Era para contar da minha pressa em chegar a casa, em trocar a roupa de trabalho pela do ginásio, em calçar as sapatilhas, em comer uma mão-cheia de frutos secos, em sair rumo à aula de dança livre, assim em português, tradução livre, só para não dizê-lo em inglês como vem no programa. Mas isso não interessa nada.

Era para contar dos ritmos loucos, das músicas que, como me dizia uma das participantes na aula, nem gosto muito – algumas nada – de ouvir habitualmente e que ali seguimos alegres, em saltitantes coreografias, rebolando o ventre, agitando as ancas, elevando os braços, sapateando convictas. Mas isso não interessa nada.

Era para contar do regresso a casa, já noite erguida – erguida para contrariar aquela cena da noite que cai – com a lua brilhando bem alta e eu escorrendo em suor, de faces vermelhas que nem pimentos, ansiosa pela água morna do chuveiro que dali a cinco minutos me vai acolher e serenar. Mas isso não interessa nada.

Fico assim, então, sem nada para contar.



terça-feira, 5 de novembro de 2019

às vezes basta


às vezes basta
uma palavra
uma flor ou apenas uma pétala
um sorriso
o voo rasante das gaivotas
não sentir e não me importar
uma colher de arroz-doce, mas com a parte da canela
o cheiro a mar
uma pinta na folha
o frio da pedra e o quente de uma respiração
o fumegar do café
importar-me com o teu sentir
o lápis de cor amarela, para pintar o sol
aqueles teus fios de música que fazem estremecer
uma impressão, mesmo que vaga, de felicidade
o ondulado negro
a lembrança sempre presente de ti

para a vida prosseguir


Isabel Pires
(a permanência da memória dos dias de sal, 2019)

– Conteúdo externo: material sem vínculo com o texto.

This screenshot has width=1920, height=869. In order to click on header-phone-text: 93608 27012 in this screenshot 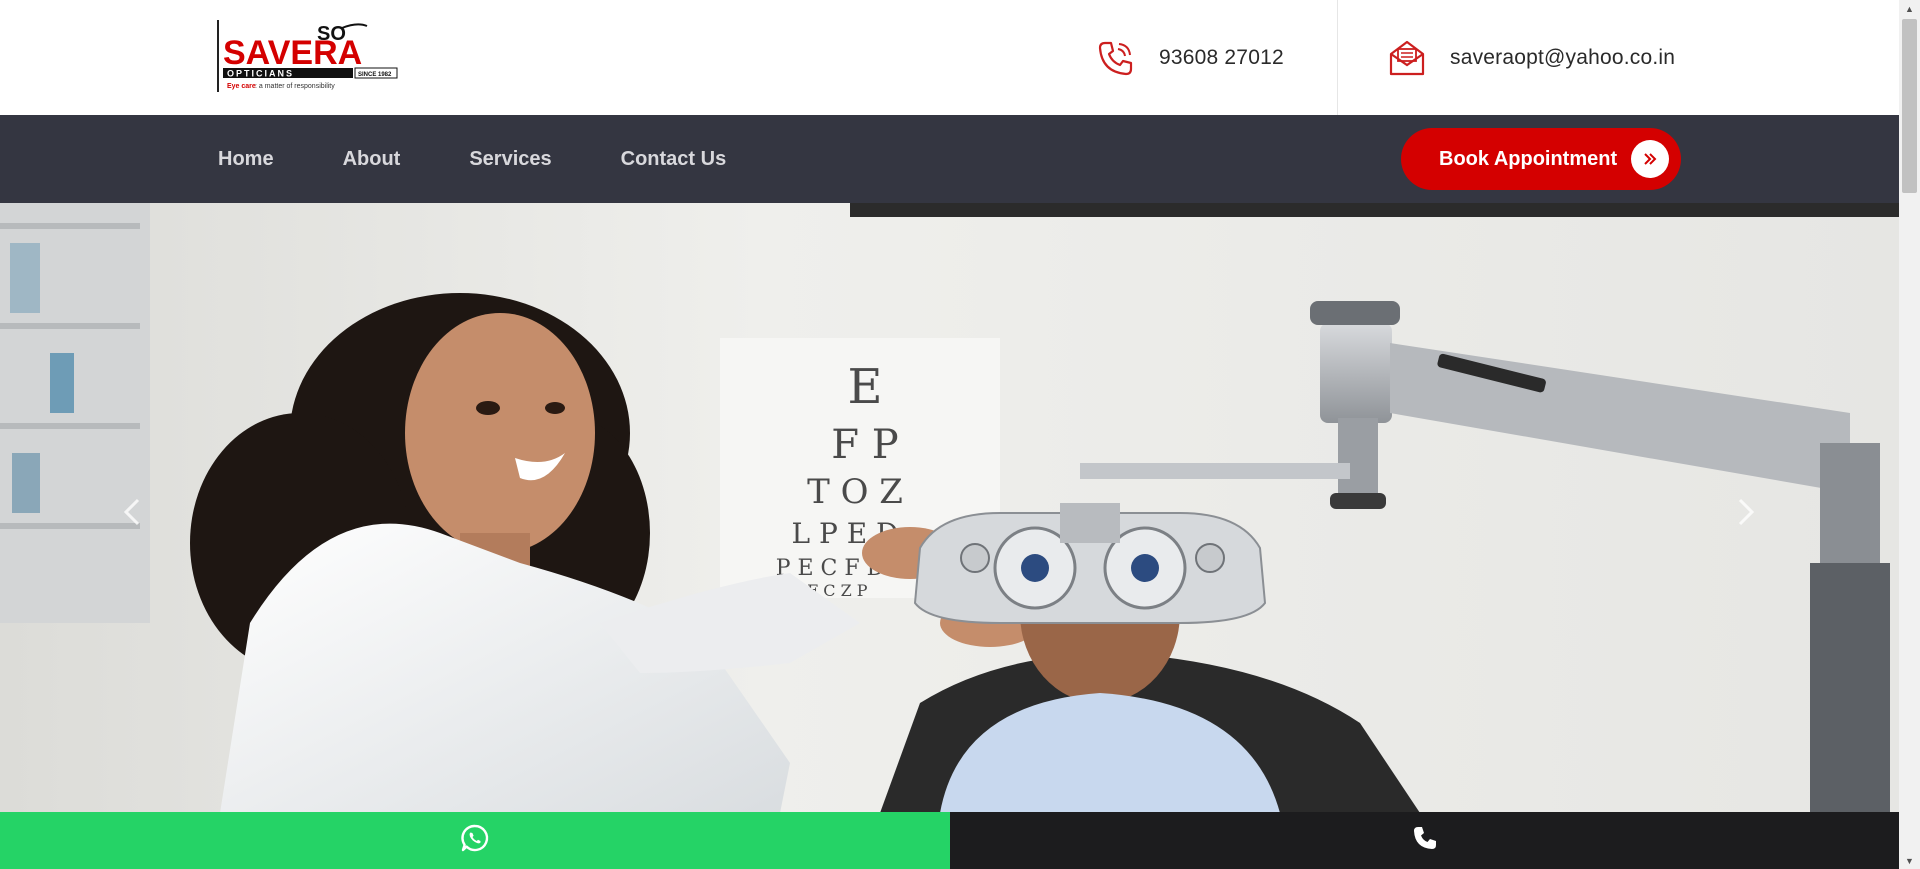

segunda-feira, 4 de novembro de 2019

Viagem


Tinha o lugar cinco, junto à janela, mas tive de me sentar no seis - até ver, pensei, pois poderia entretanto chegar o seu ocupante – já que o banco um, na frente, estava todo reclinado, anunciando a intenção do passageiro que até já se aconchegava com uma almofada de pescoço. Mal arrancou o autocarro, virou-se para mim o passageiro do banco dois para me comunicar que ia baixar o seu encosto. A sinhóra, se quisé, podji mudar-se qui o carro vai vazio. Nem queria acreditar no que ouvia e nem queria acreditar na minha incapacidade em lhe responder de imediato que bem podia ele mudar-se, pois se o carro ia vazio para mim, não ia menos vazio para ele. Ainda resmunguei qualquer coisa entre dentes e sentei-me uma fila atrás, no banco onze. Na paragem seguinte, entraram dois novos passageiros, ambos desorientados quanto aos lugares que lhes cabiam. Já dominando a geografia dos assentos da viatura, orientei a mulher para o treze indicado no respetivo bilhete e ao rapaz de barba e bom ar, que verifiquei ser o legítimo ocupante do seis, expliquei que estando o seu lugar a servir de apoio ao banco da frente, pois que se sentasse onde bem entendesse. Ficou logo ali, ao meu lado, no dez, apenas com o corredor a manter entre nós alguma distância pessoal. Entretanto, no banco um ressonava-se a bom ressonar. O rapaz de barba e bom ar manifestou simpatia, ofereceu-me dos seus m&ms, que polidamente declinei, e encetou amena cavaqueira sobre de onde vinha, para onde ia, de onde era, o que procurava, e o que achava eu. E eu, já achava que me aguardavam três horas de viagem a ter que dar atenção ininterrupta ao moço. Até que, aleluia, arrumou o snack, afastou-se da coxia para o lugar da janela e pegou no telemóvel. Foi então que começou a ouvir-se, para além da estação de rádio sintonizada pelo motorista do autocarro e para além dos roncos sincopados do passageiro do banco um, as falas transatlânticas que contavam a história de uma tal Josiane e de uma tal Fabiana, novela de crimes, polícia, prisão e o escanbau.